Hi,
I am using SimpleITK to compute distance map of a volume of 3Go on my machine of 16Go of RAM. But i am getting crash saying “Failed to allocate memory for image”. I tested the maurer and daniels functions. Is there something to do about this?
Thanks
Hello @Limz,
This is a “feature” not a bug. For a binary segmentation, the pixel type is 8-bit unsigned integer, for the distance map the pixel type is 32-bit float, so four times larger. Thus for a 3GB segmentation the corresponding distance map takes 12GB. Just these two images are already stressing your machine’s memory.
As images are only an approximation of a continuous world, you can possibly work with a coarser approximation.

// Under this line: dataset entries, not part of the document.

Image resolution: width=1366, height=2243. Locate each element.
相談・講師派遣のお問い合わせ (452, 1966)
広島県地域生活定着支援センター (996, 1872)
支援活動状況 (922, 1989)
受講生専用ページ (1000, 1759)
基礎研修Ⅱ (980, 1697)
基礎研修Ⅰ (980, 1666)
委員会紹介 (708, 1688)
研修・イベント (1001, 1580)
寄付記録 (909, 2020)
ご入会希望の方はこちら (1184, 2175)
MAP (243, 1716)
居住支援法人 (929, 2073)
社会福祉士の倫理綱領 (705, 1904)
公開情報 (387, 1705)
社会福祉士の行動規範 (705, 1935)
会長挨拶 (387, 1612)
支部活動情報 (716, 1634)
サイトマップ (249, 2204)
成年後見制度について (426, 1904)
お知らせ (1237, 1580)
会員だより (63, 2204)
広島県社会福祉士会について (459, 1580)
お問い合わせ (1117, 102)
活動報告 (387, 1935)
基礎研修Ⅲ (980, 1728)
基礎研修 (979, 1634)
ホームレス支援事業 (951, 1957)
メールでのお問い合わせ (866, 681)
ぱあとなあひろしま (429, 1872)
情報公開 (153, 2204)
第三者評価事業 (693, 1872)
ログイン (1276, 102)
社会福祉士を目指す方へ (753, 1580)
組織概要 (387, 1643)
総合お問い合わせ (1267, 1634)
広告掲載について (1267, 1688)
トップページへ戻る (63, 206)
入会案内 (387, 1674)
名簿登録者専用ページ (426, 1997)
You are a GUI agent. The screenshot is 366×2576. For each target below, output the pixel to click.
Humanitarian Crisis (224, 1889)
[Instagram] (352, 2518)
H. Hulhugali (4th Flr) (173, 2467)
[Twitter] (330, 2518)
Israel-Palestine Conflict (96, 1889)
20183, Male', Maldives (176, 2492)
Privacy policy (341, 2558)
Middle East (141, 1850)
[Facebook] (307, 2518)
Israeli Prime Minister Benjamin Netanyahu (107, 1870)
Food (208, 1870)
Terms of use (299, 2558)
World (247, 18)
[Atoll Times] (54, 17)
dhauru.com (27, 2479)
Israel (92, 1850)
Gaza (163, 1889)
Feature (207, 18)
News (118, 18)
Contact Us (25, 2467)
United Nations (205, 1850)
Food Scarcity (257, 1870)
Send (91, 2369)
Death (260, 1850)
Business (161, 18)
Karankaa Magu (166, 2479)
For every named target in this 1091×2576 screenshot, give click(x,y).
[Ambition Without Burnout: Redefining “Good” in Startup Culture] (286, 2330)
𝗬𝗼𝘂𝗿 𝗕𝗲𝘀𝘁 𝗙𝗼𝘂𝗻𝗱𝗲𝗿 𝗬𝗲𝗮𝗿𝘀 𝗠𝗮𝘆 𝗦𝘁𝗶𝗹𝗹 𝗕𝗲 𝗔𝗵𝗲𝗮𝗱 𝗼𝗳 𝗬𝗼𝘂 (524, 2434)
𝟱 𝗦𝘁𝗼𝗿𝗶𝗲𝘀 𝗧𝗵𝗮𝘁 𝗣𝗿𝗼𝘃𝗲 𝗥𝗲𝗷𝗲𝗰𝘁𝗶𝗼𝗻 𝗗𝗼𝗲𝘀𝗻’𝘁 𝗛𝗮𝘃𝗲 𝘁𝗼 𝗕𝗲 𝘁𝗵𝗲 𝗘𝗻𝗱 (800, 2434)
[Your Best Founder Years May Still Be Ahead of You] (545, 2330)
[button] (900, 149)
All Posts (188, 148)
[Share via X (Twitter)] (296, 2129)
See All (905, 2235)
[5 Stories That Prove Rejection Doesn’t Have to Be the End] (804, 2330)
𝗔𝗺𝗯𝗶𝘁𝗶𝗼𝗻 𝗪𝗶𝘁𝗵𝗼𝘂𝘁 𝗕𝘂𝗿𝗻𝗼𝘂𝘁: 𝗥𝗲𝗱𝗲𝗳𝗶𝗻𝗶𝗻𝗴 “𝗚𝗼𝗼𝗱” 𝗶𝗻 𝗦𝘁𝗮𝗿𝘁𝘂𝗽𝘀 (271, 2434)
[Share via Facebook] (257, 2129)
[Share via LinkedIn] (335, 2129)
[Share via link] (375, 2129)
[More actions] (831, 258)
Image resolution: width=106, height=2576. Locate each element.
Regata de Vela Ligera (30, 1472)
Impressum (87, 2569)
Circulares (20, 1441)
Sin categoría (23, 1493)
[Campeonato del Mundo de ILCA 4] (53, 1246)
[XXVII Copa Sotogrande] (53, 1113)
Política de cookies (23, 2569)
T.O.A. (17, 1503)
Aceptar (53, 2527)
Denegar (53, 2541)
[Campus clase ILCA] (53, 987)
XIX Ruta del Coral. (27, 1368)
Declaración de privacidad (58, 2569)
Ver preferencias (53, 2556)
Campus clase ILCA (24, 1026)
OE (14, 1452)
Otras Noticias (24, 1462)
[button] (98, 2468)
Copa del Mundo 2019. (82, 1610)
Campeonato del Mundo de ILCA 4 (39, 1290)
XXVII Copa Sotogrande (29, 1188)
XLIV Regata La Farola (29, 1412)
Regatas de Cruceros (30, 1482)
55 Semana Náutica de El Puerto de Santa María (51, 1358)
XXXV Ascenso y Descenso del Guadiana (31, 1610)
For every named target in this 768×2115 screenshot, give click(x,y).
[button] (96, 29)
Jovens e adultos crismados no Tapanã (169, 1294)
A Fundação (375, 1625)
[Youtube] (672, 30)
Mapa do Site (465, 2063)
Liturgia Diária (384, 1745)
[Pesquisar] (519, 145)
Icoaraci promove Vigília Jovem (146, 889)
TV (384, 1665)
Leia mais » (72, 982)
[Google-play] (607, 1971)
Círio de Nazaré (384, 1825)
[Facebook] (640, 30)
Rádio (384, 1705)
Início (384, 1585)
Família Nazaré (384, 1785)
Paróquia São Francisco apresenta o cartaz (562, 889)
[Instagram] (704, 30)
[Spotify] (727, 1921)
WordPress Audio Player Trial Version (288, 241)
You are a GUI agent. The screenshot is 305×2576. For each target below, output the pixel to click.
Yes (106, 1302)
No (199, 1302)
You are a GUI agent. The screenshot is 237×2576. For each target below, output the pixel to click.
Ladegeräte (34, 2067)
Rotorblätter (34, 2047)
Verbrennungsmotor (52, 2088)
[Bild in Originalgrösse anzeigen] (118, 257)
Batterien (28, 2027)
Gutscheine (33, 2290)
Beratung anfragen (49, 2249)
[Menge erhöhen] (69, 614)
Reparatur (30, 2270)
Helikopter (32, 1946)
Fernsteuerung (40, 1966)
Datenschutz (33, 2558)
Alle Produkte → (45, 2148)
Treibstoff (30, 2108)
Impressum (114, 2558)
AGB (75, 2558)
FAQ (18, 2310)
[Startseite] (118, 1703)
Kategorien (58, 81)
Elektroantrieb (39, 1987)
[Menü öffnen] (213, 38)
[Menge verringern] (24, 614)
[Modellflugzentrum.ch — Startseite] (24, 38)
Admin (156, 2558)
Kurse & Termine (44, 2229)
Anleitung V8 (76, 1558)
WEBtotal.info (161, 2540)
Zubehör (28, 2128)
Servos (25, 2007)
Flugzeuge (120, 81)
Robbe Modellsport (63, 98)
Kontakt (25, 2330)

Resample the segmentation to a coarser grid and work with that. Note that in ITK/SimpleITK these images will still occupy the same physical space, they just have fewer samples. How aggressively you resample depends on the accuracy required by the application. Below is code that illustrates the concepts so that you can play with it and decide if using a coarser approximation maintains the desired accuracy while addressing the memory constraints.
import SimpleITK as sitk
segmentation = sitk.Image([512, 512], sitk.sitkUInt8)
segmentation[80:120, 80:200] = 1
segmentation[360:440, 280:400] = 1
distance_map = sitk.SignedMaurerDistanceMap(
segmentation, squaredDistance=False, useImageSpacing=True
)
# Code below downsamples the segmentation by a factor of 2 in all dimensions
# Reduces memory to 0.25 of original size in 2D and 0.125 in 3D
# Downsampling by different factors along each of the dimensions is possible.
# In microscopy it is not uncommon to only downsample in the x-y plane and keep
# the Z dimension as is (original Z spacing is very large compared to X and Y spacing):
# new_size = [segmentation.GetWidth()//2, segmentation.GetHeight()//2, segmentation.GetDepth()]
new_size = [sz // 2 for sz in segmentation.GetSize()]
new_spacing = [
((original_sz - 1) * original_spc) / (new_sz - 1)
for original_sz, original_spc, new_sz in zip(
segmentation.GetSize(), segmentation.GetSpacing(), new_size
)
]
downsampled_segmentation = sitk.Resample(
segmentation,
new_size,
sitk.Transform(),
sitk.sitkNearestNeighbor,
segmentation.GetOrigin(),
new_spacing,
segmentation.GetDirection(),
)
downsampled_distance_map = sitk.SignedMaurerDistanceMap(
downsampled_segmentation, squaredDistance=False, useImageSpacing=True
)
# Difference between original and upsampled version of coarser distance map, using the
# default linear interpolator in the Resample function. Computationally more complex interpolators
# are available and may provide more accurate results (required accuracy is application dependent)
distance_map_diff = distance_map - sitk.Resample(downsampled_distance_map, segmentation)
sitk.Show(distance_map_diff)
Thanks @zivy , yes indeed , that’s due to the data type from the distance map. Okay then, I will try for the resampling.